Entspannte Cruiser können sich auf den Strade Biance (breite Sand-Schotter-Wege) von Aussichtspunkten zum nächsten mittelalterlichen Bergdorf hangeln. Direkt am Seeufer wurde kürzlich ein neuer Radweg eröffnet, man kann den See aber auch auf einem aussichtsreichen Höhenweg umrunden. Wer auf die Trails abbiegt, sollte sich dagegen auf anspruchsvolles Terrain einstellen. Gebaute Flowtrails gibt es hier nicht. Die Pfade werden zwar freigeschnitten, aber mit natürlichen Hindernissen wie Stufen, Felsen, Wurzeln und Geröll gilt es klar zu kommen. So wie übrigens mit den Anstiegen auch: Sie sind nicht lang, aber oft schmerzhaft steil.

Anreise: Man kann mit dem Zug bis nach Chiusi Chianciano oder nach Perugia reisen. Doch der weitere Transfer in die kleinen Dörfer ist mit öffentlichen Verkehrsmitteln fast nicht möglich. Die Anreise nach Umbrien gestaltet sich daher am einfachsten mit dem Auto (Entfernung von München nach Panicale: 770 km).

Übernachten: Es gibt rund um den Trasimeno-See Campingplätze, aber auch jede Menge Airbnb-Angebote in und um historische Ortskerne herum. Und im Vergleich zur Toskana zu wirklich günstigen Preisen.
Wir würden aber das Bike Resort Villa Rey von Silvia empfehlen. Hier bekommt man das Rundum-Paket mit Wellness, Pool, geführten oder GPS-Touren und leckerster umbrischer Küche. Info: www.villarey.eu, Tel. 0039/339/6855155.

Damiano und Andrea betreiben in Passignano den Lake Bike Store und schaufeln seit 2016 auch die Trails im Enduro-Trailpark.Foto: Marco FischerDamiano und Andrea betreiben in Passignano den Lake Bike Store und schaufeln seit 2016 auch die Trails im Enduro-Trailpark.

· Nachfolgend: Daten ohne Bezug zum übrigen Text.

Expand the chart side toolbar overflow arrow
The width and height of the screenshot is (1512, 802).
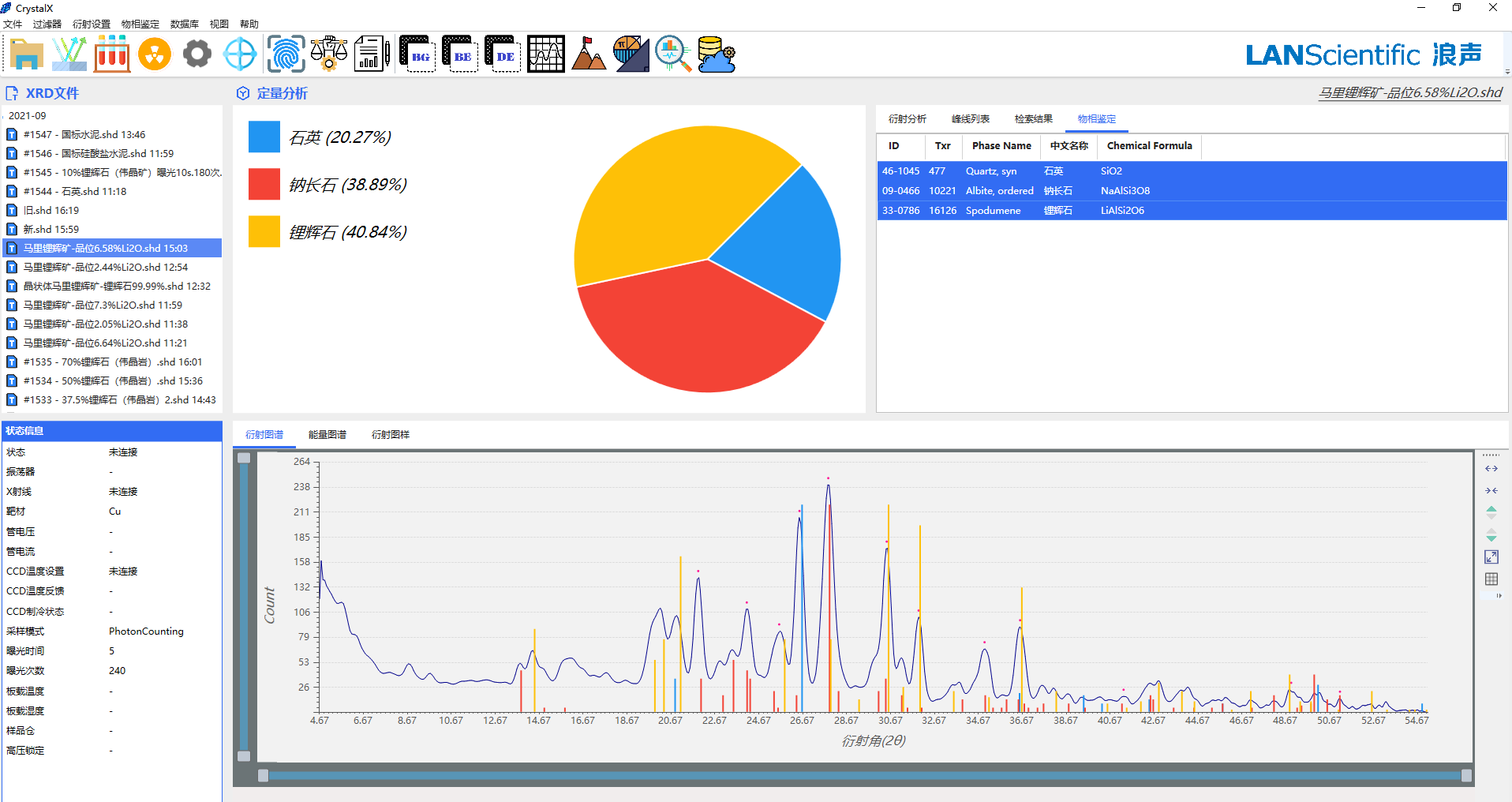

Passignano Enduro Trailpark: Bei Passignano, am Nordufer des Trasimeno-Sees, werden seit 2016 Trails gebaut. Inzwischen gibt es hier auch Flowlines. Das gesamte Angebot: 3 Enduro-Strecken (Gym, Twingym und Trenoline), 5 All-Mountain-Strecken (Folletto, Xmas, Filodiretto, Cappuccini, Olivastro und 8 XC-Strecken (Poggio, Belveduto, FotonicaIntro, Carbonaia, Nemesi, Tokio, Cerquasasso, Coccinella, Bellalago. Eine Aufstiegshilfe gibt es nicht, hier setzt man voll auf E-MTBs. Alle Infos zum Trail-Gebiet: www.trasimenobike.it

Beste Tourenzeit: In den umbrischen Hügeln fällt selten Schnee, daher kann man das ganze Jahr über biken. Am schönsten sind aber das Frühjahr und die Erntezeit von September (Wein) bis November (Trüffel!), dann ist es auch nicht zu heiß.